Alfonso Albacete confronta en Bilbao 'la actitud del artista y la del teórico'

El pintor expone 24 cuadros de su 'pintura directa'

Quienes visiten la galería durante este mes podrán contemplar 24 cuadros que corresponden a cuatro series creadas en los últimos cuatro años. En ellas caben desde piezas en blanco y negro de composición un tanto clásica (Conferencias de arte), al mayor 'primitivismo' de unas siluetas de desnudos emborronadas con pinceladas de colores chillones (Pinturas de guerra).

También se exhiben bodegones multicolores confeccionados con pintura acrílica y 12 óleos en los que la imagen de un vaso, entre el arte pop y la esencia del minimalismo, se deforma, sin incluir elementos de abstracción, hasta el punto de que la refracción de la luz sobre el agua hace desaparecer los colores (Pinturas vásicas).

Con ese contraste entre grises y un feroz colorido que 'busca dar la guerra desde el punto de vista de la pintura' se ratifica que Albacete maneja diversas técnicas y recursos.
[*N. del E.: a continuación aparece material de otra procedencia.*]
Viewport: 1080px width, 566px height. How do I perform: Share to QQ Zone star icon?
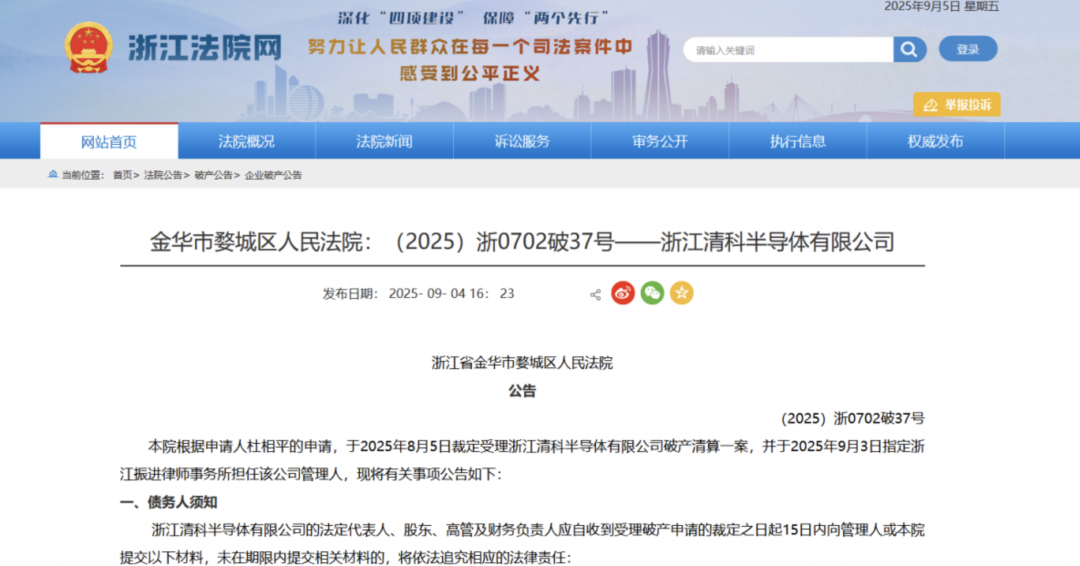tap(681, 293)
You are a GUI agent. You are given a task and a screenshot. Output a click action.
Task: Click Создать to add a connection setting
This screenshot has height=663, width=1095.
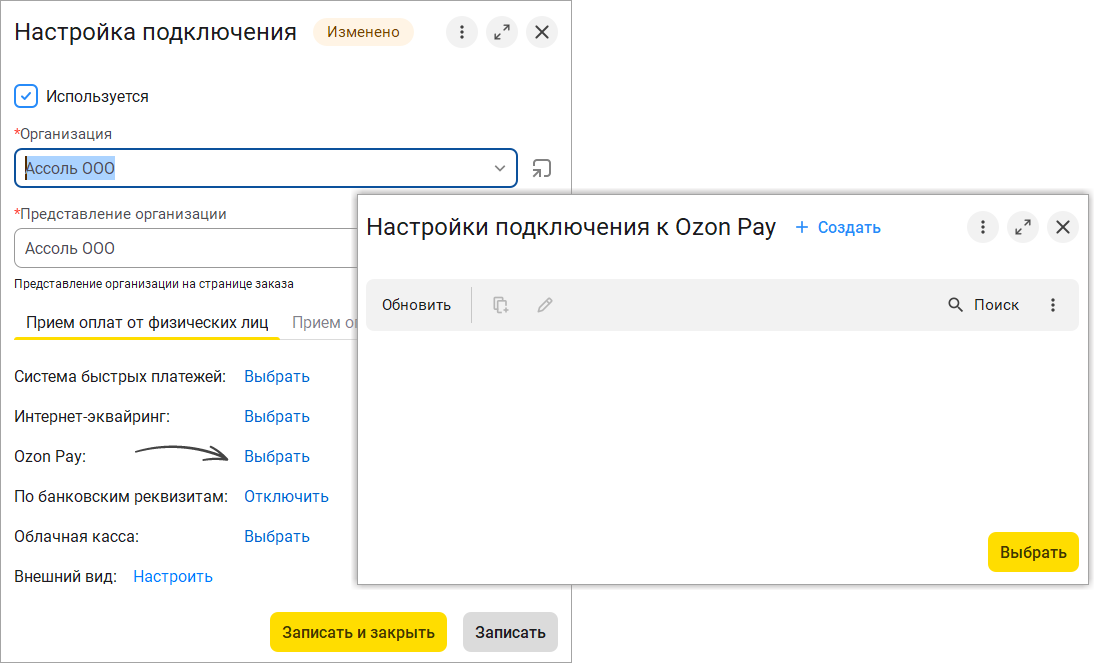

Y su distribución en series destapa su fórmula de trabajo.

'Siempre lo hago por series, y normalmente sobre una imagen y su contraria como forma de tratamiento. Doy muchas vueltas a los temas buscando una especie de solución óptima. Un mismo tema tiene muchas soluciones pictóricas por varios sitios: en cuanto a materia, color,...', revela un artista que asegura seguir pintando movido por los mismos instintos que cuando se inició y que ha planteado la exposición bilbaína 'entre dos polos, la actitud del artista y la del teórico'.

Alfonso Albacete ya expuso en Bilbao en 1985, pero las diferencias entre las dos muestras son amplias. 'Aquélla era una obra mucho más literaria, narrativa, casi una especie de código moral del mundo del arte. Quien repita verá otra cosa'.